Three timely and significant reports have been released in the past few weeks that signal a promising change in the public debate on education. A coalition of major national civil rights groups and another of community-based organizations have issued statements and recommendations strongly critical of Secretary of Education Arne Duncan’s Race to the Top initiative, signaling a growing consensus that it’s time for a change in direction from the education policies initiated by President Bush and continued by Duncan and President Obama. And a new MCAS study reported in Commonwealth Magazine undermines the idea that we simply need to get rid of bad teachers to turn around “failing schools.” All three are worth reading and supporting.
The civil rights groups’ statement, titled “”Framework for Providing All Students an Opportunity to Learn” says, in part:
“The Race to the Top Fund and similar strategies for awarding federal education funding will ultimately leave states competing with states, parents competing with parents, and students competing with other students….. By emphasizing competitive incentives in this economic climate, the majority of low-income and minority students will be left behind and, as a result, the United States will be left behind as a global leader.”
and there’s this:
“There is no evidence that charter operators are systematically more effective in creating higher student outcomes nationwide….Thus, while some charter schools can and do work for some students, they are not a universal solution for systemic change for all students, especially those with the highest needs.”

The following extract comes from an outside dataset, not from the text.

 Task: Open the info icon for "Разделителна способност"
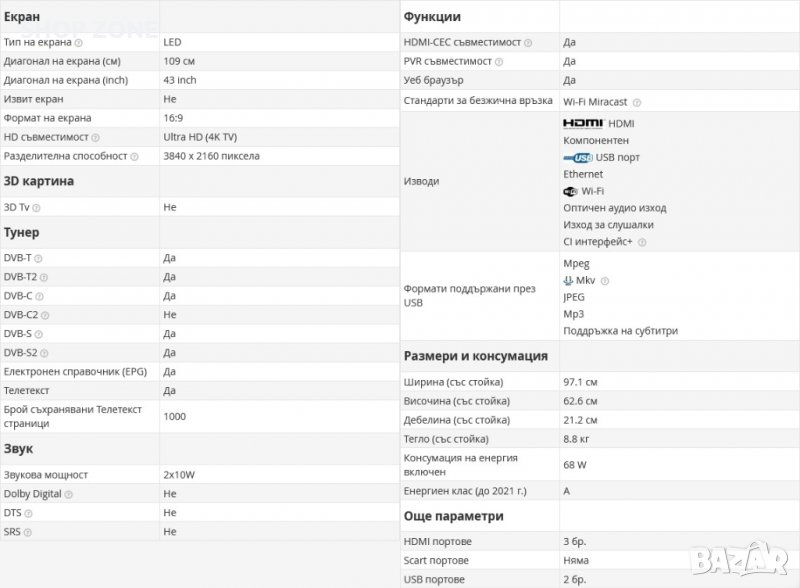pos(136,156)
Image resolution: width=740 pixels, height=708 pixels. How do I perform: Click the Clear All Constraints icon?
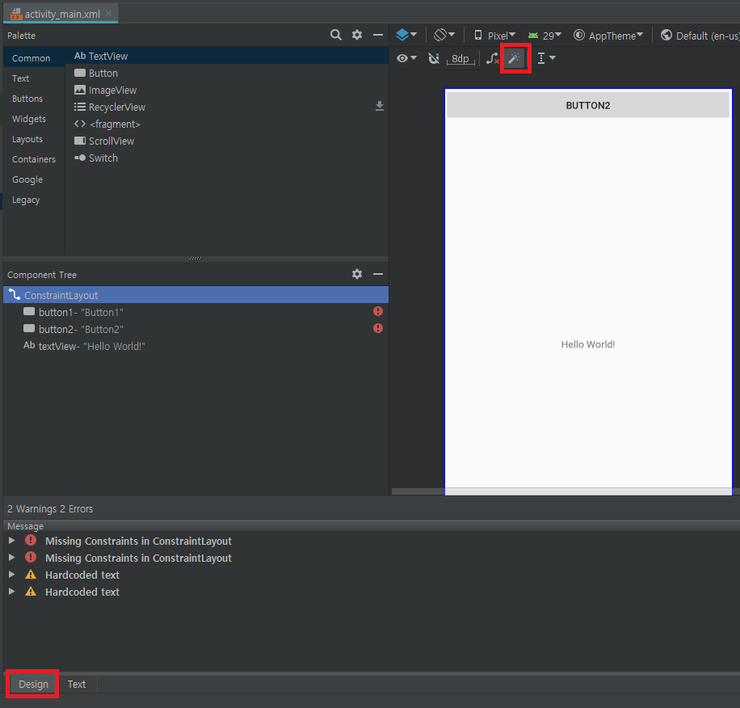pos(492,59)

A news release and the full civil rights group report are here. A link to their web site is here.
The Communities for Excellent Public Schools web site describes their report this way:
“The report, and our accompanying proposal for Sustainable School Transformation, critique the Administration’s school turnaround policies for focusing too much on who runs and works in schools and not enough on what needs to happen within classrooms and school buildings and for lacking an adequate research-base in formulating policy options. The top-down choices that school districts are given are too restrictive and the timeframe for making decisions–a few months–is far too short for a comprehensive, thoughtful and inclusive process. These policies have their basis in top-down prescriptions sanctioned by No Child Left Behind. Sustainable and successful school reform requires a different approach, which is why CEPS has developed the Sustainable School Transformation proposal.”
Finally, I recommend a new article in Commonwealth Magazine by Edward Moscovitch, titled “Teachers are not to Blame.”

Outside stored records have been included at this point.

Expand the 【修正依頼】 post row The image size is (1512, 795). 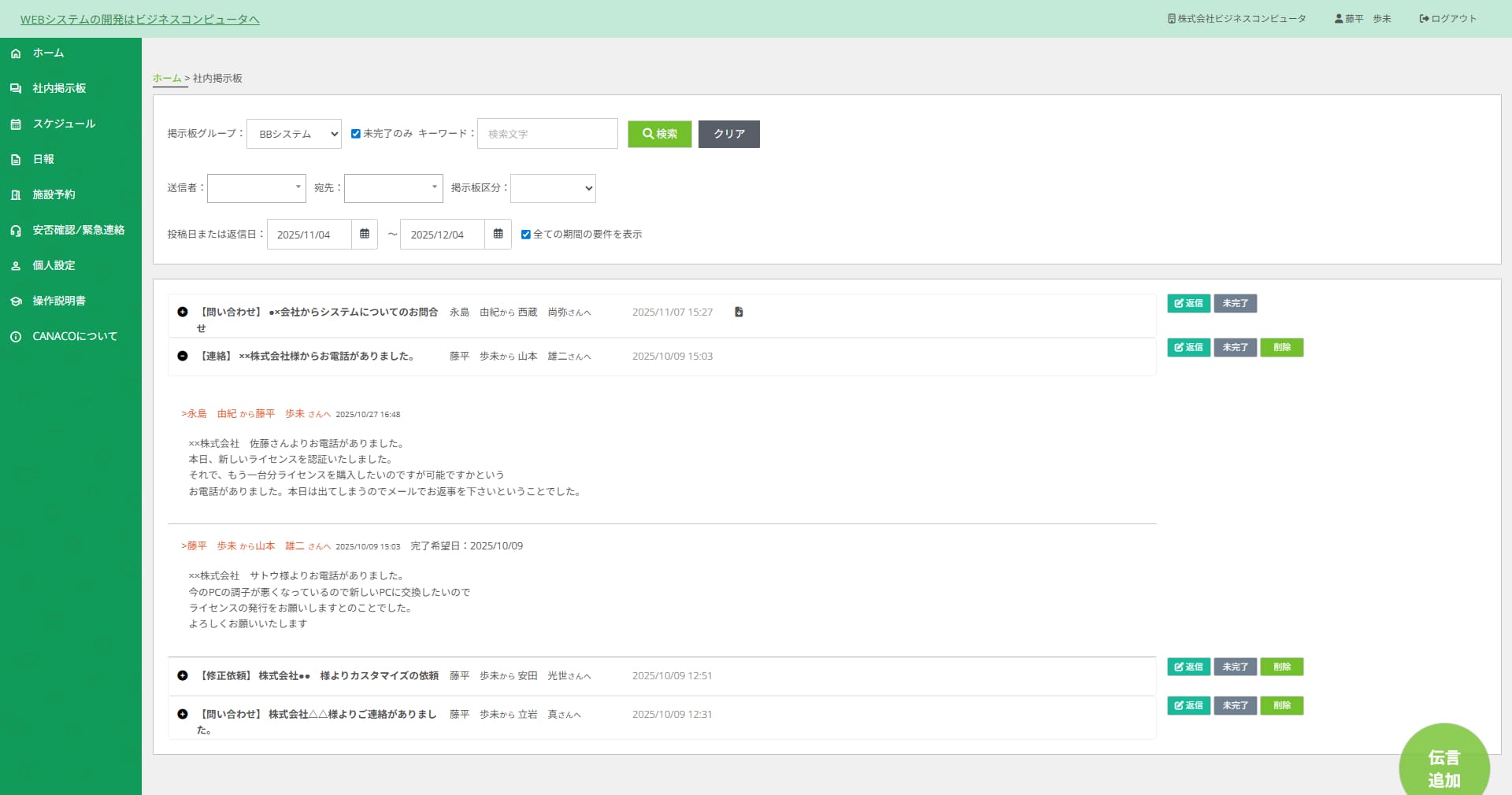click(x=183, y=676)
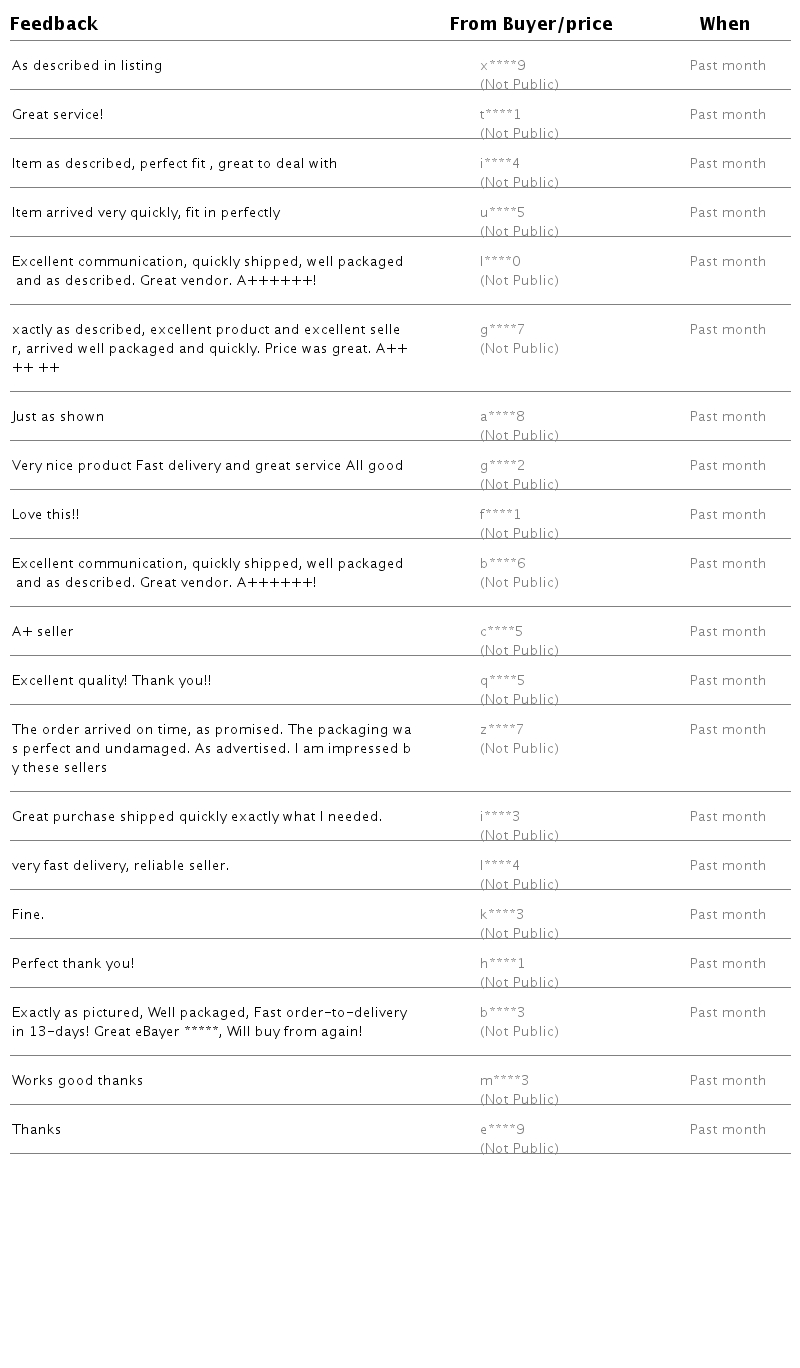Screen dimensions: 800x1368
Task: Click the Feedback column header
Action: click(x=54, y=24)

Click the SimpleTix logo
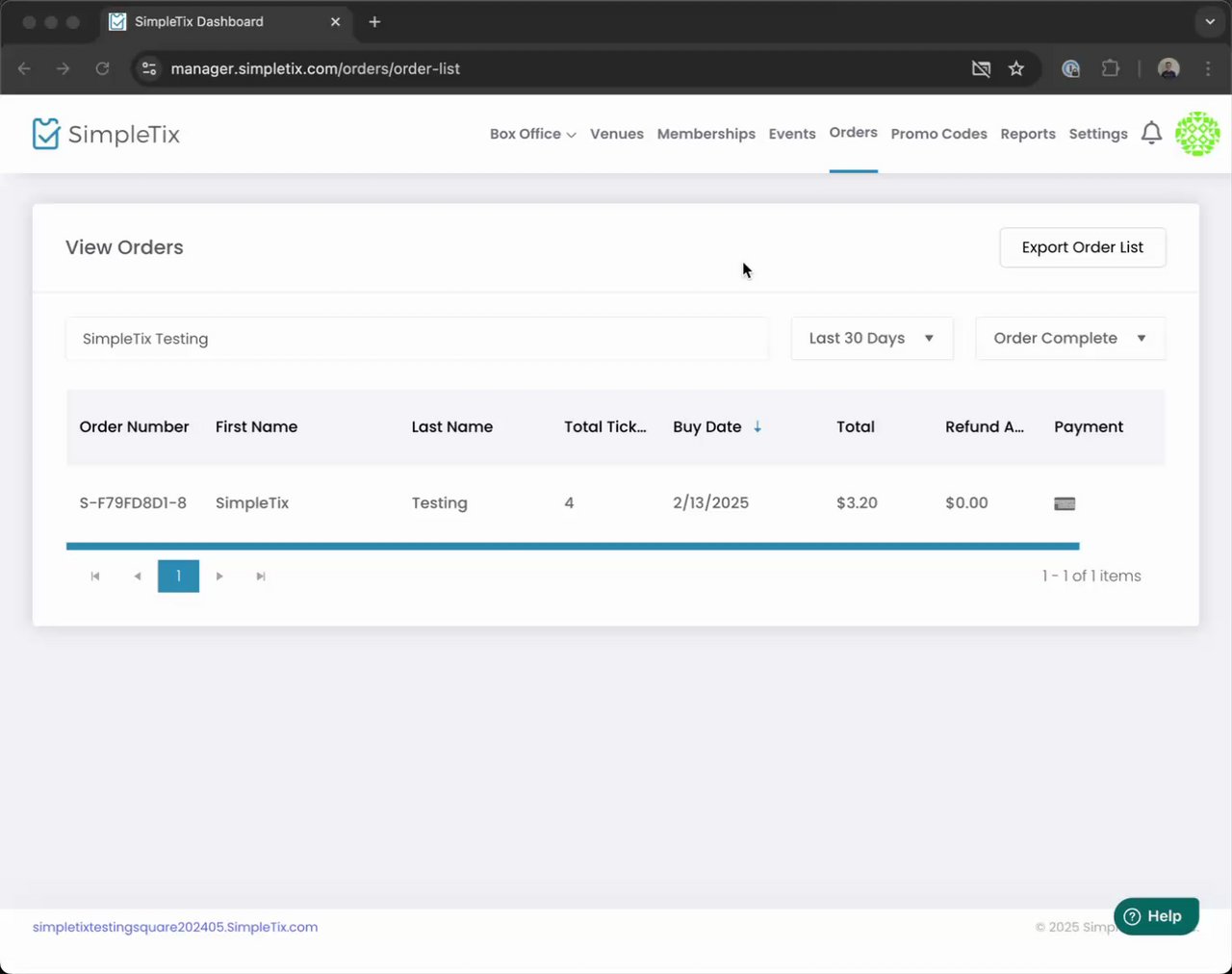tap(106, 134)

The author looked at MCAS scores in more and less affluent schools and found that low-income students in both settings continue to struggle, despite the overall higher or lower performance of the schools, as always, tied to demographics.
So the “good” teachers who are succeeding with most of the kids in the affluent schools, often look more like “bad” teachers when it comes to the low-income children in their classes.
In both wealthy districts and urban districts, there are stronger teachers and weaker ones. Some of the differences between individual students are undoubtedly the result of these differences in teacher ability. The point here is that the difference in average scores across districts as a whole have far more to do with differences in demographics than differences in teacher quality.
He concludes the answer is not to “broom out” the “bad” teachers, as the Globe and so many others often suggest. The answer is to develop the current work force, as you so wisely suggest, so that all teachers have better strategies and knowledge about working with the most challenging students.
Far from minimizing the importance of good teaching, these findings underscore the importance of helping teachers learn the pedagogies that can move their students forward. Whether they are in Weston and Lexington, on the one hand, or in Holyoke and Lawrence, on the other, the vast majority of teachers do not have the tools necessary to meet the needs of low-income and minority students. As we’ve seen, scores of low-income black and Hispanic students in wealthy districts are far lower than scores of non-poor whites in those districts-and only barely higher than the scores of low-income minority students in the inner cities. The need for this kind of help is particularly important in the inner-city schools not because teachers there are somehow poorer teachers or care less, but simply because so many of their students are so very needy.The problem with today’s popular remedies-like merit pay, charter schools, and firing teachers-is that they are about carrots and sticks, not about giving teachers better tools to meet student needs.